To mark World AIDS Day, the Institute says the country has made substantial progress over the years, but it must now embrace new technologies in fighting HIV/AIDS.

The Institute’s Geoff Setswe says the country should be patient as scientists try to find a vaccine or a cure for HIV/AIDS.

“We had the largest number of people living with HIV/AIDS and the challenge is that we expect to find a cure from one source and this is not going to happen, even if it’s a vaccine. South Africans participating in all attempts to get an HIV vaccine. There is progress in that area but we still have to wait for a few more years because the HI virus virologically is a lot more complicated so it will take a bit of time,” says Setswe.

South Africa is a signatory to the global mandate to fight against HIV through the 2016 – 2021 Strategy.

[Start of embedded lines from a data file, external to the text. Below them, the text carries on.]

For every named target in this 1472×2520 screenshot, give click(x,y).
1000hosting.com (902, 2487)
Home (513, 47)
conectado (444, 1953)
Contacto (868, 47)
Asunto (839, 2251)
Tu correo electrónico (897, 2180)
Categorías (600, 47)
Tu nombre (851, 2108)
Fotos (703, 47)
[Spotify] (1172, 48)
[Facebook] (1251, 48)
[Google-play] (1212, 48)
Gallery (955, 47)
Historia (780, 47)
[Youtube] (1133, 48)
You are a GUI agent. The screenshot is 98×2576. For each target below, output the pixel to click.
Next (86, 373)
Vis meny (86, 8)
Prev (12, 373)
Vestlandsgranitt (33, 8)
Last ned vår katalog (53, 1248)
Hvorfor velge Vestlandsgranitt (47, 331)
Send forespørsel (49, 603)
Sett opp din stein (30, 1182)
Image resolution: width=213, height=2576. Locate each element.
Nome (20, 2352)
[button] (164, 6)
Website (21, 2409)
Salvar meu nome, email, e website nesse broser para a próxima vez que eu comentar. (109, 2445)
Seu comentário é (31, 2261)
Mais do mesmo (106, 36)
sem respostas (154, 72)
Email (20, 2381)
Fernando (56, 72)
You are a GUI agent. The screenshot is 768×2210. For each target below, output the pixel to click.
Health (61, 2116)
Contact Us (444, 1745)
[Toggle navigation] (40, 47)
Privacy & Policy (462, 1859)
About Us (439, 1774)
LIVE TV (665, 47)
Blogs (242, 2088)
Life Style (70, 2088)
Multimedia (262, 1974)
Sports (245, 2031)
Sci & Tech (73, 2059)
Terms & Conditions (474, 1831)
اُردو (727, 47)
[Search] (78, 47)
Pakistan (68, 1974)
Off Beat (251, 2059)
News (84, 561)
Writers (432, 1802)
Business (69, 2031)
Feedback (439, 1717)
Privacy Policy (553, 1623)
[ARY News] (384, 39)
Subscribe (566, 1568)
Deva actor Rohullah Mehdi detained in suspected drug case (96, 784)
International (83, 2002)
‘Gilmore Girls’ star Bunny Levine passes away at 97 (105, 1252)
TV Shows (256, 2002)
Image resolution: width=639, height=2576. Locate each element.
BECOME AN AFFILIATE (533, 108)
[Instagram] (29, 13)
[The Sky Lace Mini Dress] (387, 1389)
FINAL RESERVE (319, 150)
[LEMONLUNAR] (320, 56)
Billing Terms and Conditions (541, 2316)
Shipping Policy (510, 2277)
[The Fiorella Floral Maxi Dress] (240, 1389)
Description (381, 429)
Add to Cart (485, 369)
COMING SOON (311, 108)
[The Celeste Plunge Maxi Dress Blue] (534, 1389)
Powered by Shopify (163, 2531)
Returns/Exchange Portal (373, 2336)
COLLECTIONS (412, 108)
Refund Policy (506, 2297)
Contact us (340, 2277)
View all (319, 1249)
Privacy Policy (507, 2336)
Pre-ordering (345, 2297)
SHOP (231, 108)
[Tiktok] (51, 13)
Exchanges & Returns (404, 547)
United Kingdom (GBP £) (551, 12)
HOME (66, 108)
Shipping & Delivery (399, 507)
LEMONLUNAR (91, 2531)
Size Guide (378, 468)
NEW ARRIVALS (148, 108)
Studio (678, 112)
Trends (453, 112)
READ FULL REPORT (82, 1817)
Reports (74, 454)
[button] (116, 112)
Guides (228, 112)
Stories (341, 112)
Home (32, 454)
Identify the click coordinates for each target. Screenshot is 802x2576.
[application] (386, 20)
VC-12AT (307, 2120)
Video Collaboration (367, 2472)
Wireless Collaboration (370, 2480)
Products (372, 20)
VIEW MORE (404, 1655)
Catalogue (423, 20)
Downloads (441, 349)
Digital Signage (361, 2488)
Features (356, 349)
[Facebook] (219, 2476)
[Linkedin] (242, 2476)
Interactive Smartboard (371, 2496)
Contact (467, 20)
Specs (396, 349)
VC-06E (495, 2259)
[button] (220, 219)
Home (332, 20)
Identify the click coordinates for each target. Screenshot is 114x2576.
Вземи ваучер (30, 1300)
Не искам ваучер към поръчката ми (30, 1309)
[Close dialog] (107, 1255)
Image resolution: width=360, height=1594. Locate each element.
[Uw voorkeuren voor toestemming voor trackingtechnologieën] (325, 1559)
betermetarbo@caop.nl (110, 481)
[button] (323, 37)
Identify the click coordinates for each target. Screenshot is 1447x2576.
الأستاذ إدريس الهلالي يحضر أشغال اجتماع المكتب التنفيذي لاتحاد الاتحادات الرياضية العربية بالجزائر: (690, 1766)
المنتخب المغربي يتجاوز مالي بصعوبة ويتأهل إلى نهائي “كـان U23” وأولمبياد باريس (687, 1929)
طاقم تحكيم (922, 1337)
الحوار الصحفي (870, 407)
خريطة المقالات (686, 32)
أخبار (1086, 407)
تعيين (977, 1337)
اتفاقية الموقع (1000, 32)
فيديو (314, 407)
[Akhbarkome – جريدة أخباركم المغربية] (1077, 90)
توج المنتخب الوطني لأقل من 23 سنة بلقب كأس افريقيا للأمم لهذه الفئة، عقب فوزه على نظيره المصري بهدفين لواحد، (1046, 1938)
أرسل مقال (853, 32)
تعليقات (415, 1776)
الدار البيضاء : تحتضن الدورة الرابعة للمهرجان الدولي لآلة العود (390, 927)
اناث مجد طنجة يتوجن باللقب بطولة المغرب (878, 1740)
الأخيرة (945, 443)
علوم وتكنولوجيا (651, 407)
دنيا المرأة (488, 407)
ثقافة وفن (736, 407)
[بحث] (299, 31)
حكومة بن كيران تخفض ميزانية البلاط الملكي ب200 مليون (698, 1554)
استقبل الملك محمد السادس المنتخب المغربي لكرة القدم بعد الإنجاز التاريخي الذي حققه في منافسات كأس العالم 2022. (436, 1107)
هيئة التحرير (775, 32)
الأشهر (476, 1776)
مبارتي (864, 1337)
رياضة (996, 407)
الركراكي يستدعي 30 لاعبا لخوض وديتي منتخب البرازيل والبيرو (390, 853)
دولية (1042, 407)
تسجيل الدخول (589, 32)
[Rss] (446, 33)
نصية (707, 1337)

According to UNAIDS-SA as of 2018,

  • 90% of people living with HIV knew their status
  • 62% of people living with HIV were on treatment
  • 54% of people living with HIV were virally suppressed
  • 63% of children aged 0–14 years living with HIV were on treatment
  • 87% of pregnant women living with HIV accessed antiretroviral medicine to prevent transmission of the virus to their baby, preventing 53 000 new HIV infections among newborns
  • 89% was recorded for HIV-exposed infants tested for HIV before eight weeks of age

More outreach programmes

Earlier on Sunday, Deputy President David Mabuza says the government is committed to fight the scourge of HIV and AIDS. He says more outreach programmes need to be conducted to educate people about the disease.

“We are not happy about the infections, more advocacy, more outreach programme from our side, talking to our specially young girls who are getting infected. We less understand the situation. This disease is more less related to poverty. Young girls are getting infected because of their situation. So we are going to step up our efforts.”

A report by Doctors Without Borders indicates that hundreds of thousands of people continue to die from advanced HIV, also known as AIDS, because countries are still ill-equipped to detect and treat people suffering from the advanced stages of the disease.